I'm a PhD student working in machine learning, and I very highly recommend this library. I've used it for all sorts of problems within and outside my research, and it just works great. I've used it in C++, Python, as well as Matlab.
Their papers are excellent too if anyone is interested in reading about large-scale optimization problems for SVM.
Sofia-ml which is a very fast linear svm and classification C++ package. Supports PEGASOS as well as logistic regression and also learning rankings. Has no bindings for other languages which is a bit of a downside. Still, a useful command-line tool.
It also includes a package for very fast mini-batch K-Means (http://code.google.com/p/sofia-ml/wiki/SofiaKMeans). Combining these two approaches one can effectively learn a "kernelized" model while still being linear and therefore very fast (at least this is the claim, I haven't tried this).
I've used both the SVM and k-means package and they work very well. For sparse datasets with >500 dimensions and > 10 million rows, file IO time was <15 sec, training time <3 sec. K-means is slower but still orders of magnitude faster than standard batch k-means.
Finally, Vowpal Wabbit is a very fast package that also uses stochastic gradient descent as the workhorse. Also has a nice feature-hashing compression scheme which is being widely adopted (e.g. in Mahout, and also in sofia-ml above).
SVM's are awesome for pattern matching. I first encountered them on a project to identify pedestrians from IR images and was blown away with the simplicity of underlaying math.
For anyone curious, it basically boils down to roughly "put your data in a plane and plot a line through them that has the largest possible margin from each cluster".
Except that the straight line is in feature space and not input space; the computations are done using only a kernel function, which takes vectors in the input space, and computes the dot product in the feature space.

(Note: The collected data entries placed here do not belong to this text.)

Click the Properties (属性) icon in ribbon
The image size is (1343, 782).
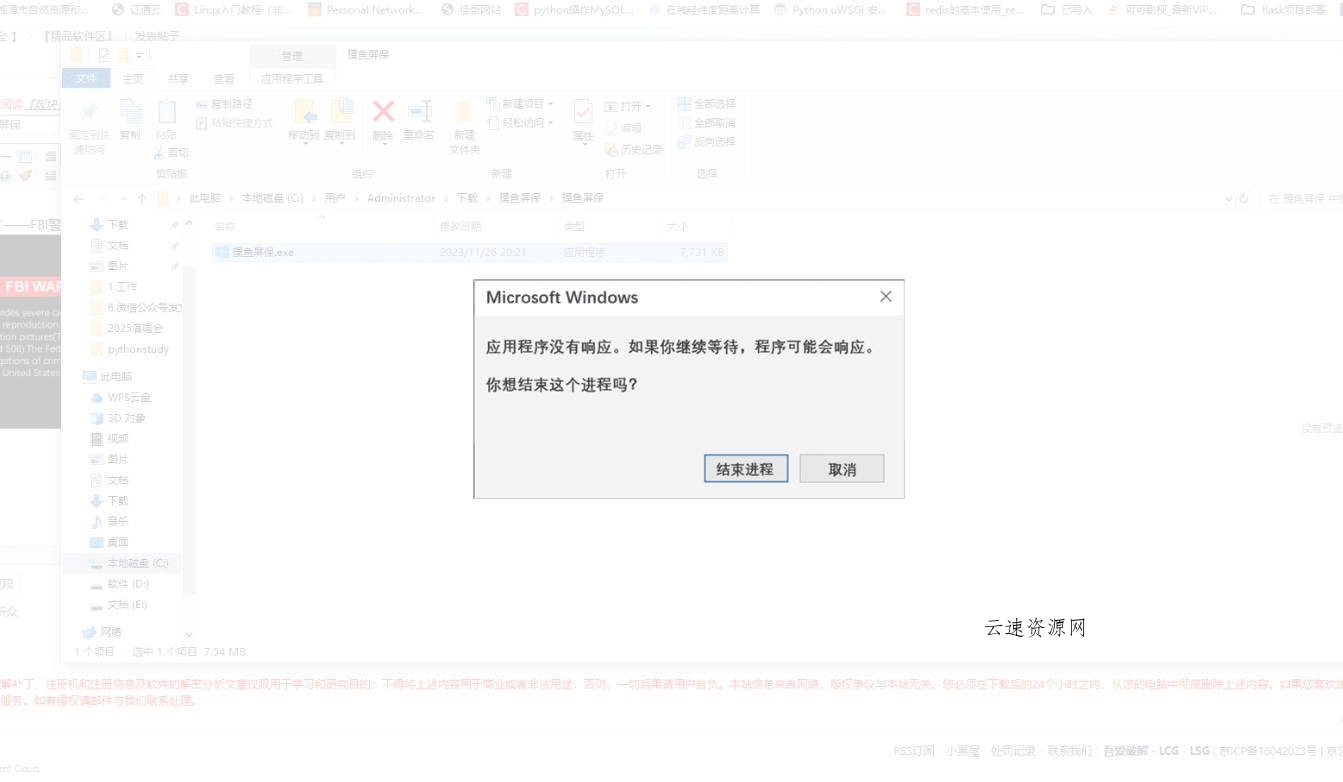tap(583, 112)
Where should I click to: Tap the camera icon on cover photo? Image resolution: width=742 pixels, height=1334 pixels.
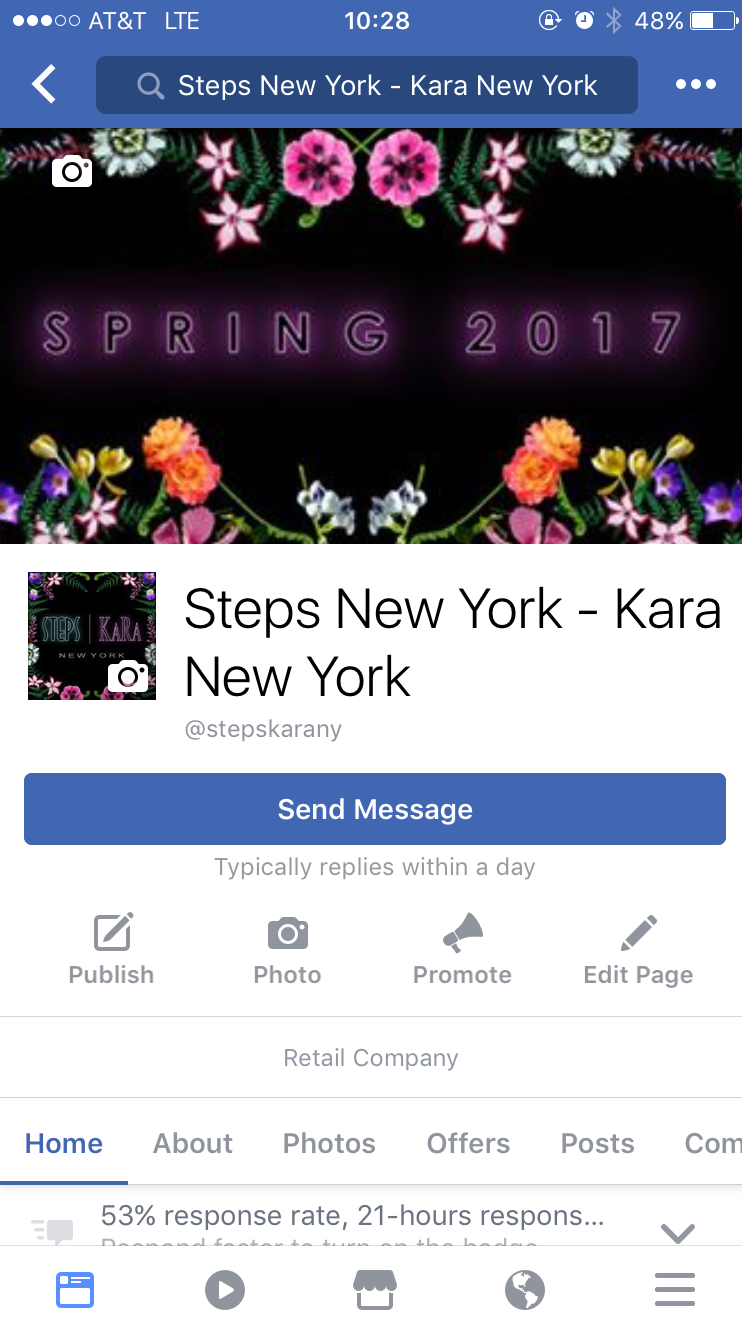click(x=72, y=171)
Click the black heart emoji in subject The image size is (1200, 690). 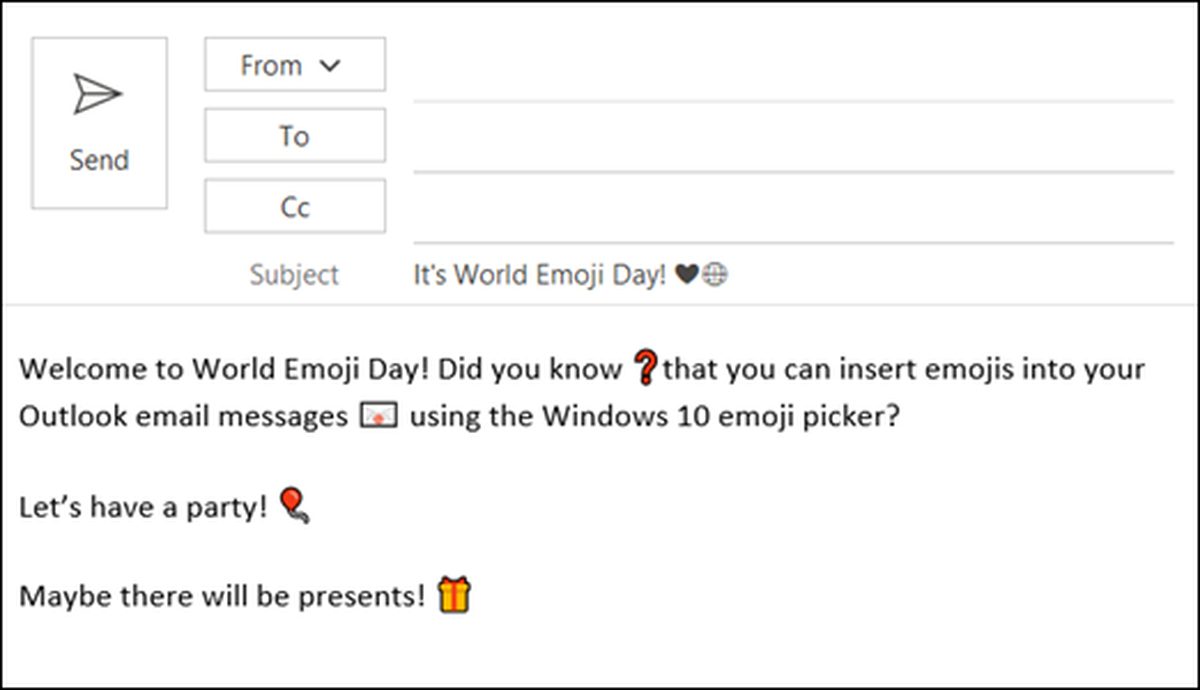tap(686, 275)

This is a very important distinction because while the method is linear in the feature space, it can solve non-linear problems in the input space.
it provides a nice wrapper around libsvm, liblinear, and a whole bunch of other classification libraries. plus it provides things like HDF5 support, octave, matlab, python and R bindings, more esoteric kernels (e.g., on strings) as well as one-class and multi-class SVMs.
I have also used libsvm a lot and can heartily recommend it - but only for non-linear kernels. If you wish to use a linear SVM (which if you aren't familiar with machine learning you should probably try first) then for your own sake try libocas:
It uses SVM light format and also has a mex wrapper (MATLAB). More importantly I found that for linear SVMs it was around 100-1000 times faster than libsvm (I shit ye not).
It might also be worthwhile to have a look at WEKA, it's a UI / java implementation for all kinds of Machine Learning algorithms. Makes it really easy to just test stuff, because most of the time there is not really a way to tell which machine learning algorithm will work best.
Does anyone know of a solid Ruby interface for this? When I tried using it for a recent project I had a lot of problems getting the Gems to work on OS X. Other than that I've head a lot of praise for it...
Their papers are excellent too if anyone is interested in reading about large-scale optimization problems for SVM.